Write out exactly the lines running from the one with "Screen dimensions: 687x515" to the end of the data, including both of those lines and excluding pictures.

-- Records for the task follows --

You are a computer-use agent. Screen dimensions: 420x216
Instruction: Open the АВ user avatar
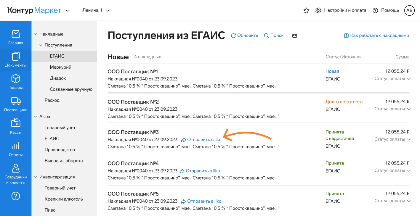(x=409, y=10)
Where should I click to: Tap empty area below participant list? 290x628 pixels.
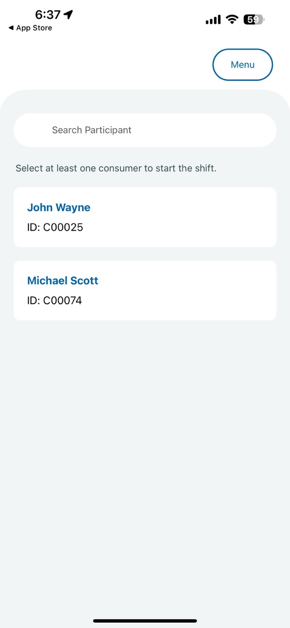click(x=145, y=462)
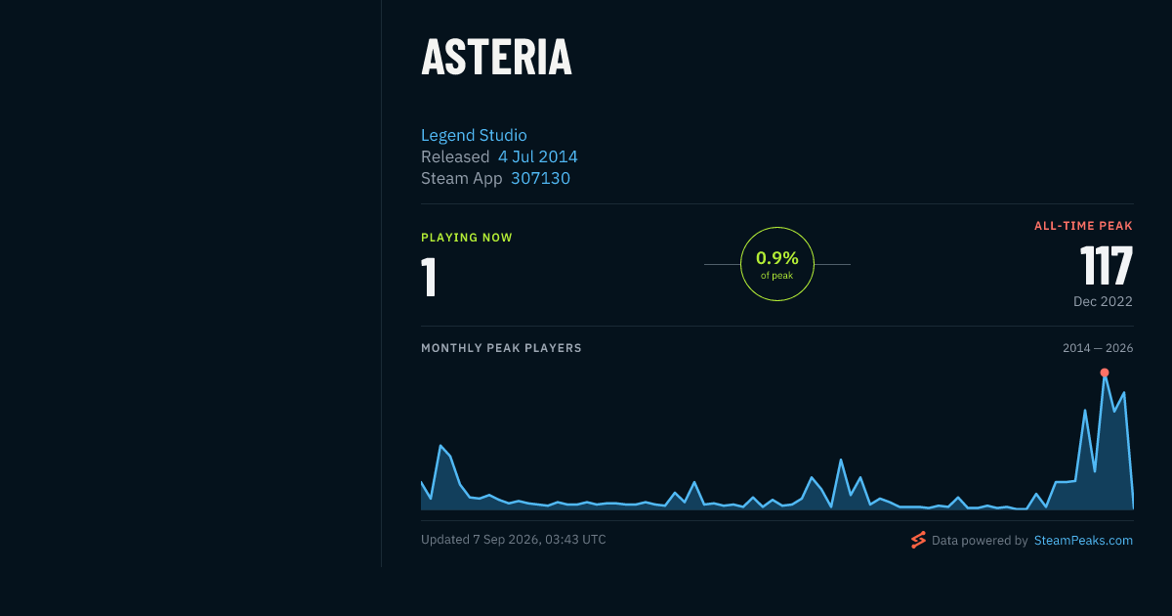This screenshot has height=616, width=1172.
Task: Select the 4 Jul 2014 release date
Action: pos(538,156)
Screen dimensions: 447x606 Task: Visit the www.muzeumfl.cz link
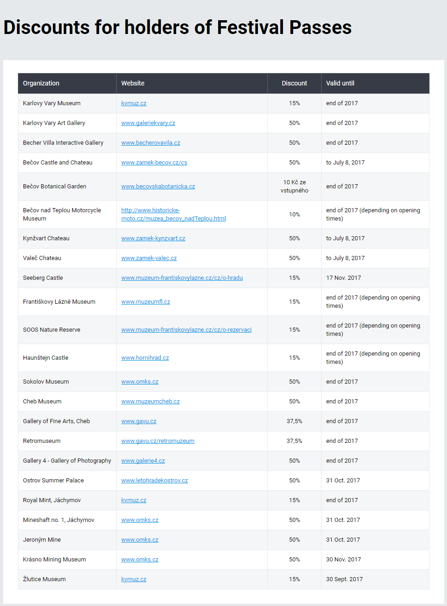146,302
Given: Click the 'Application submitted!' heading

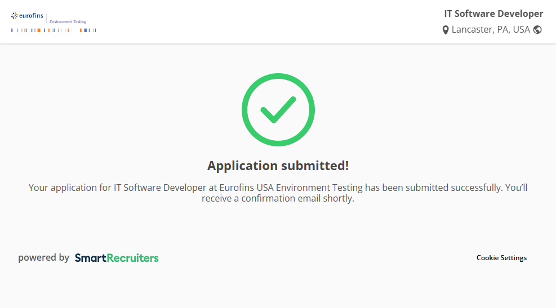Looking at the screenshot, I should coord(278,166).
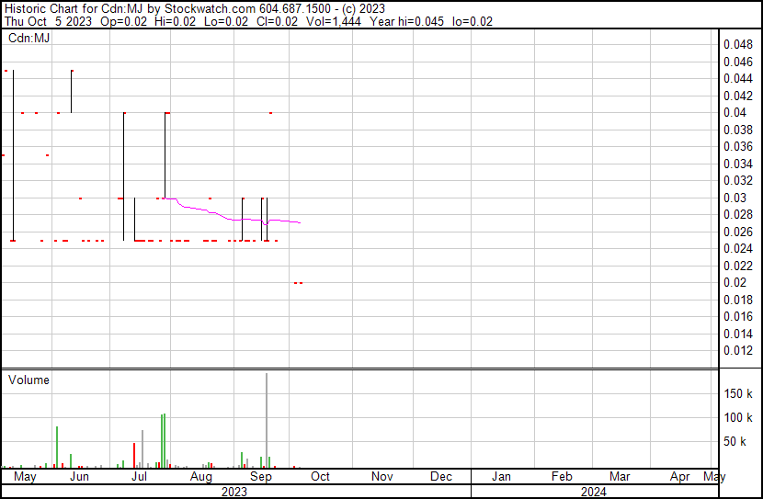Click the red price ticks at 0.02
The image size is (763, 499).
click(298, 283)
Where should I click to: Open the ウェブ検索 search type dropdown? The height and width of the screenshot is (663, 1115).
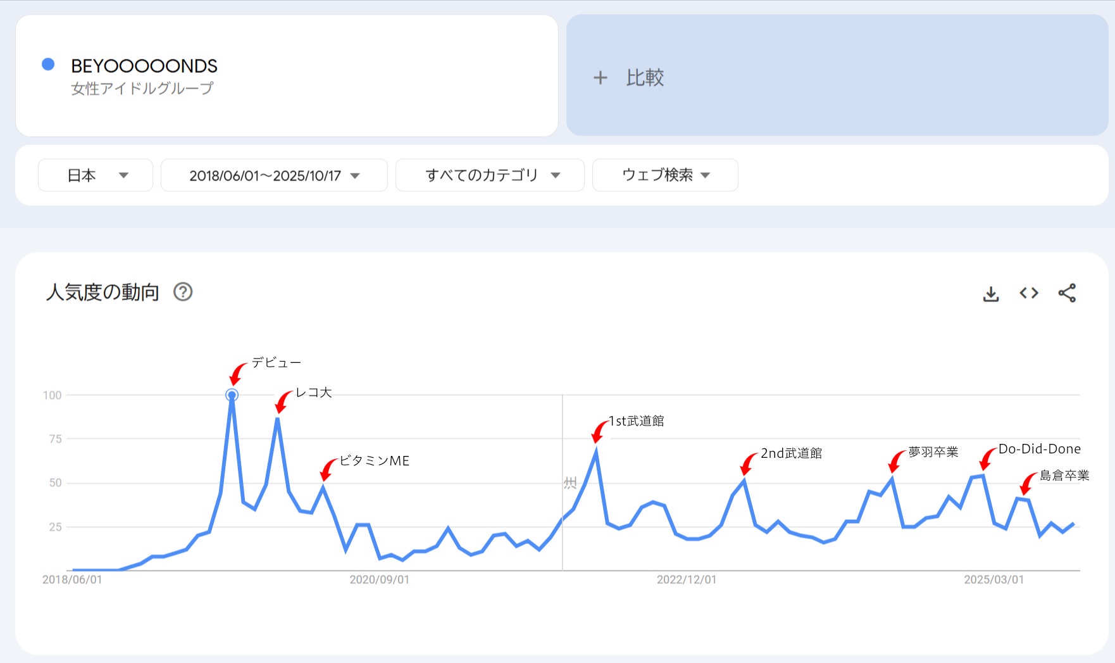click(x=665, y=175)
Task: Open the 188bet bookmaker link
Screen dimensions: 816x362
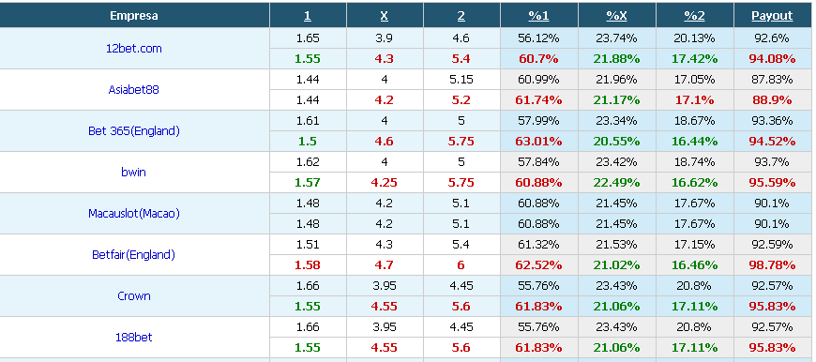Action: point(134,337)
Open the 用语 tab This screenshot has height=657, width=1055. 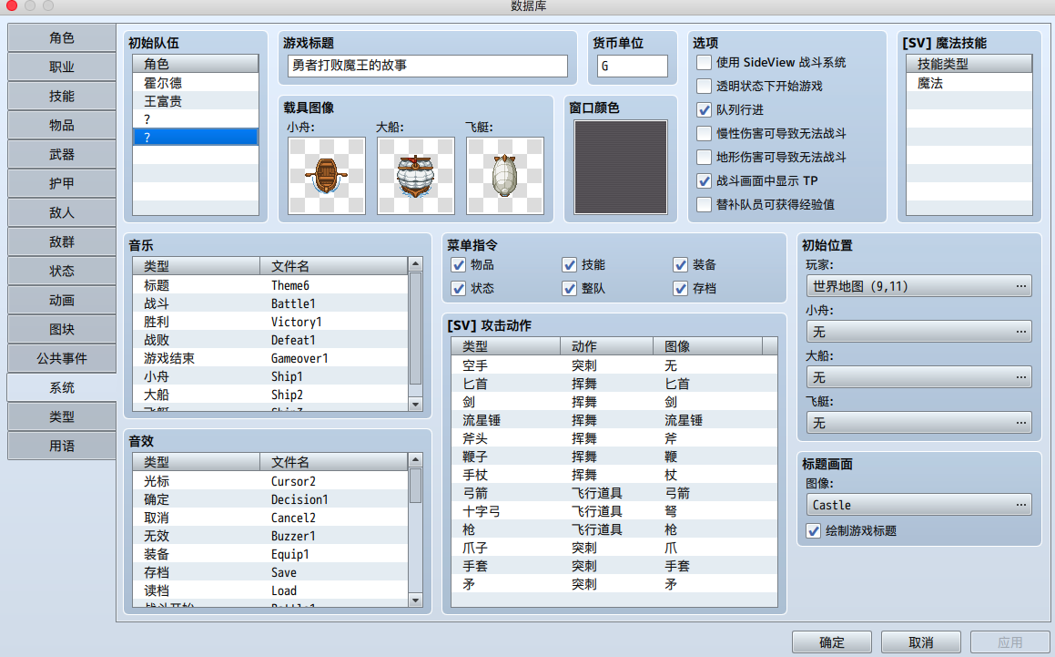click(61, 446)
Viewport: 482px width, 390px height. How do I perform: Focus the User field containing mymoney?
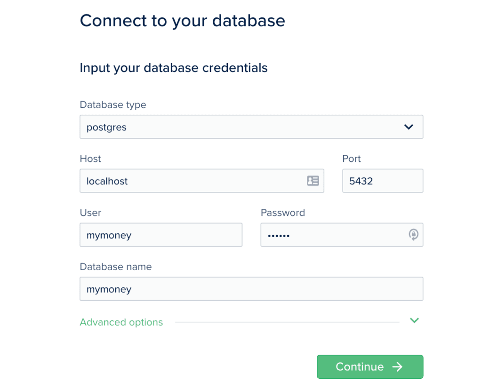[x=161, y=235]
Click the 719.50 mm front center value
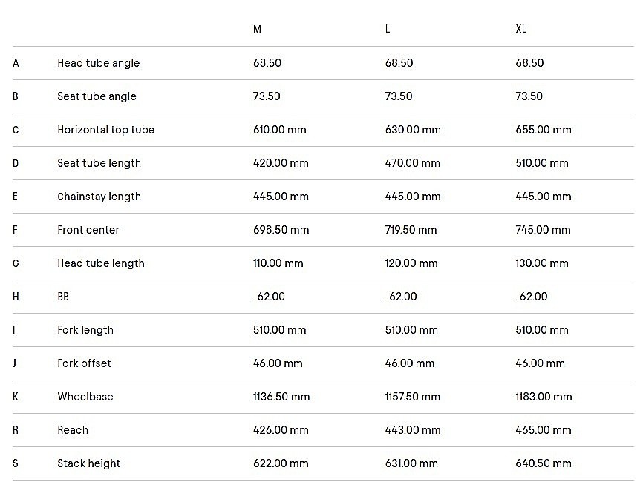 pyautogui.click(x=411, y=230)
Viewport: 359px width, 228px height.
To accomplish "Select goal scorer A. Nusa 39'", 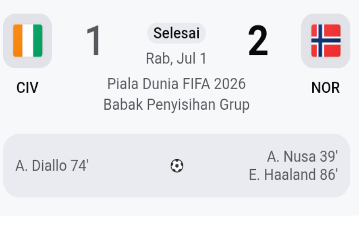I will point(302,156).
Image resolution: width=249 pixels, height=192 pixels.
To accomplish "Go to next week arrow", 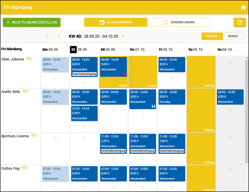I will [58, 36].
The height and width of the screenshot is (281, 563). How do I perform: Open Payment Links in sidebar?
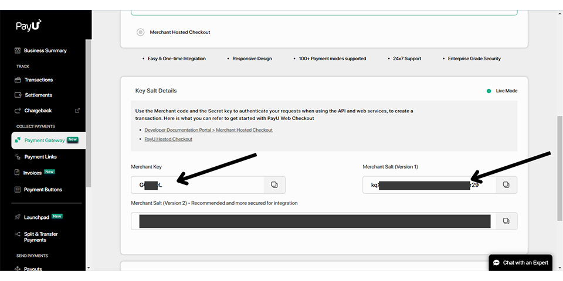tap(40, 157)
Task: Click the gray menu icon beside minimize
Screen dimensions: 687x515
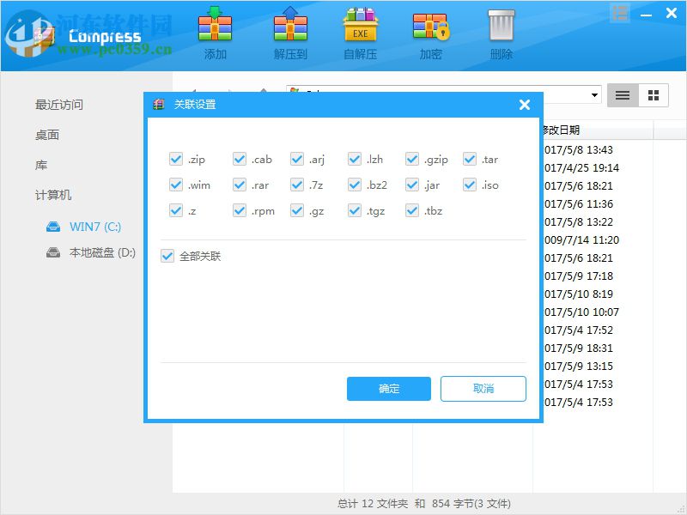Action: coord(620,12)
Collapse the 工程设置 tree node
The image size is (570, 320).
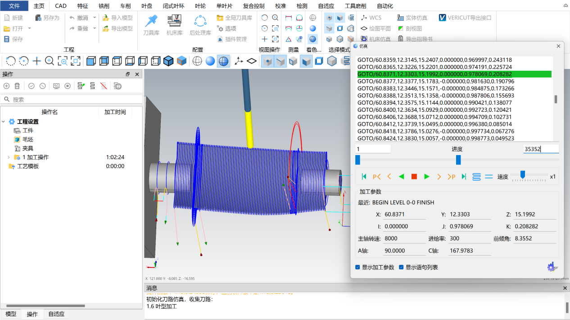[x=4, y=122]
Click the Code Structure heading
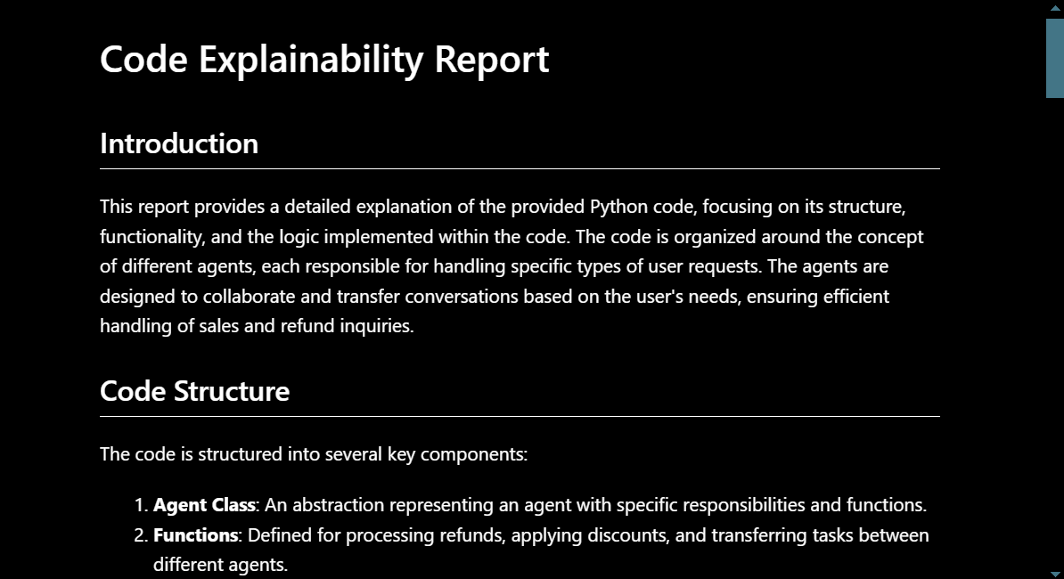 pyautogui.click(x=194, y=391)
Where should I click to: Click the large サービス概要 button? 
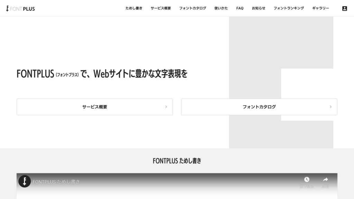[x=94, y=107]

-- Records for the task concluded --

* [Solution below]
Screen dimensions: 687x515
Action: coord(620,12)
Collapse the 工程设置 tree node
The image size is (570, 320).
[x=4, y=122]
Click the Code Structure heading
 pyautogui.click(x=194, y=391)
Where should I click to: Click the large サービス概要 button? 
[x=94, y=107]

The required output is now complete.